Creating The Perfect Title
Posted On: 2014-05-21
by: Ashley Zee

May
21, 2014
It's not easy creating an eye-catching title that stands out from the competition and maximizes the power of internet/Amazon searches to your advantage. Many authors completely butcher their titles; with a bit of research, you can create powerful titles that help sell your book.

Your title will inevitably be greatly determined by the genre in which it is in. Let's consider nonfiction genres first.

If you are writing a book that is nonfiction, aim to...

* Choose a keyword-rich title. You want to convey to potential customers what your book will deliver. Don't obscure the focus of your nonfiction book!

* As far as it makes sense and produces a logical title, you want to mimic the exact words or phrases your potential audience might type into the search bar. A keyword-rich title obviously coincides with this goal. So if you are writing a book about The British Raj in India, a logical search term would be "The British Raj". Try to incorporate this into your title!

* Keep your title brief and to the point. You can use colors and images to jazz up your title, but keep the actual words clear and short.

* This brings up my next point - you can be clever and creative in either your title (though this is more dangerous for nonfiction books, since you want to stay focused) or in your images/design. Going overboard on both will result in overkill (and less sales). Here are some things to avoid if you need are writing a nonfiction book...


Here are some things to avoid if you need are writing a nonfiction book...

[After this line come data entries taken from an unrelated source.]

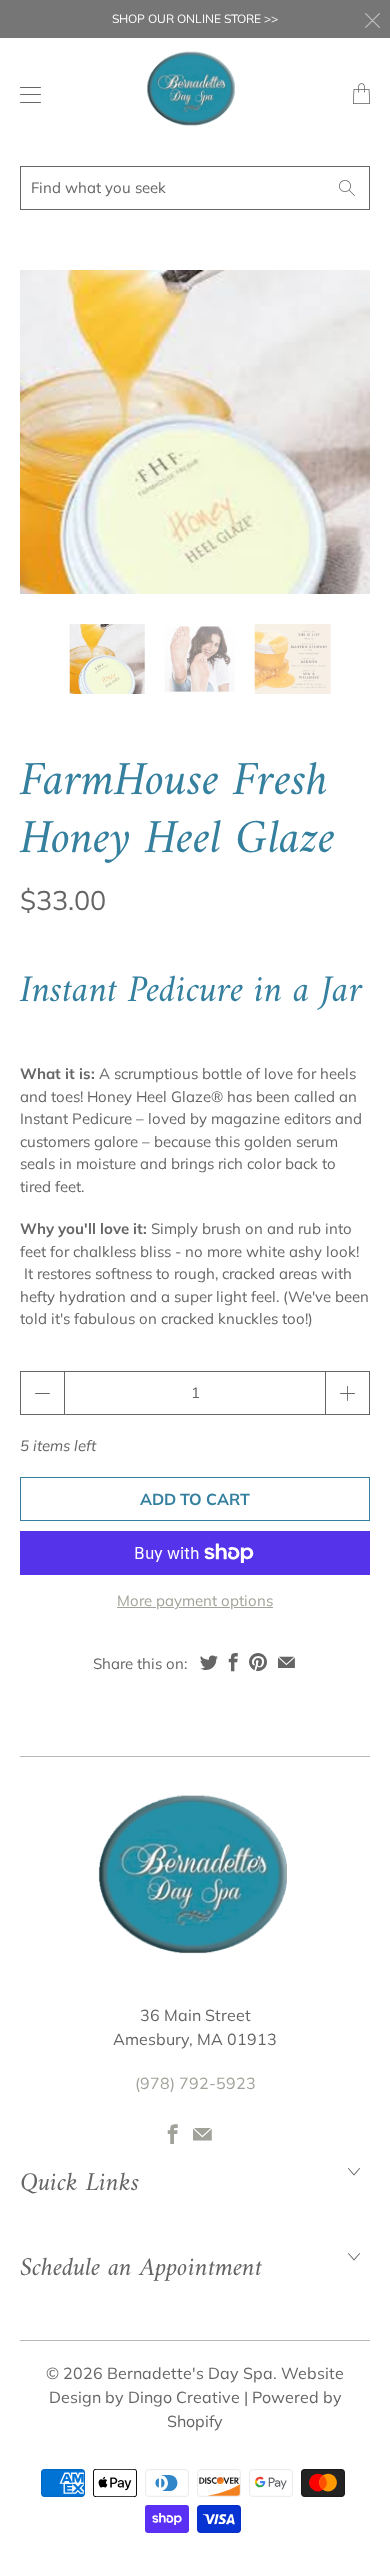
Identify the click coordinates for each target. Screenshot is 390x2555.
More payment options (195, 1600)
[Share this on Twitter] (209, 1662)
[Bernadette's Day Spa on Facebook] (173, 2134)
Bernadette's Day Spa (190, 2373)
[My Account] (25, 94)
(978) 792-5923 (195, 2083)
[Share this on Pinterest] (258, 1662)
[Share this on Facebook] (233, 1662)
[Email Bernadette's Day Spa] (202, 2134)
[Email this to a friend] (286, 1662)
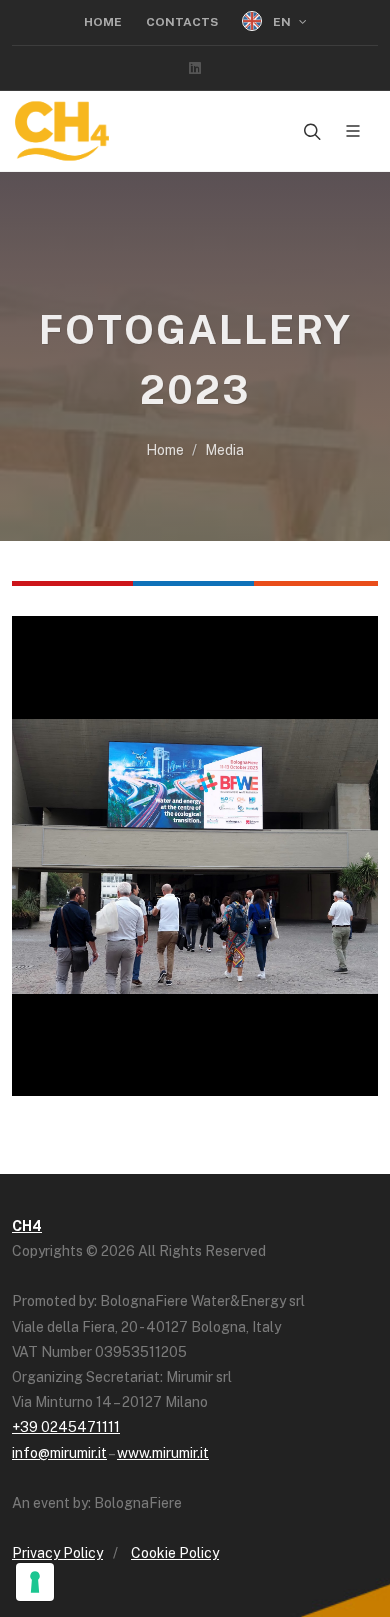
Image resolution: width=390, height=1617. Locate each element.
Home (103, 22)
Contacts (182, 22)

* I've mentioned it before but it bears repeating because it is that important and so many people mess it up: Don't obscure the focus of your book! You only have a few seconds to impress potential customers. When they are searching for a specific topic you only have a tiny window of time to convey to them that your book is relevant. Don't blow this opportunity.

* Don't partake in keyword-stuffing! Your title needs to read naturally. If your title is chock full of relevant keywords - but it doesn't read logically or naturally - potential customers are going to instantly distrust you and your book.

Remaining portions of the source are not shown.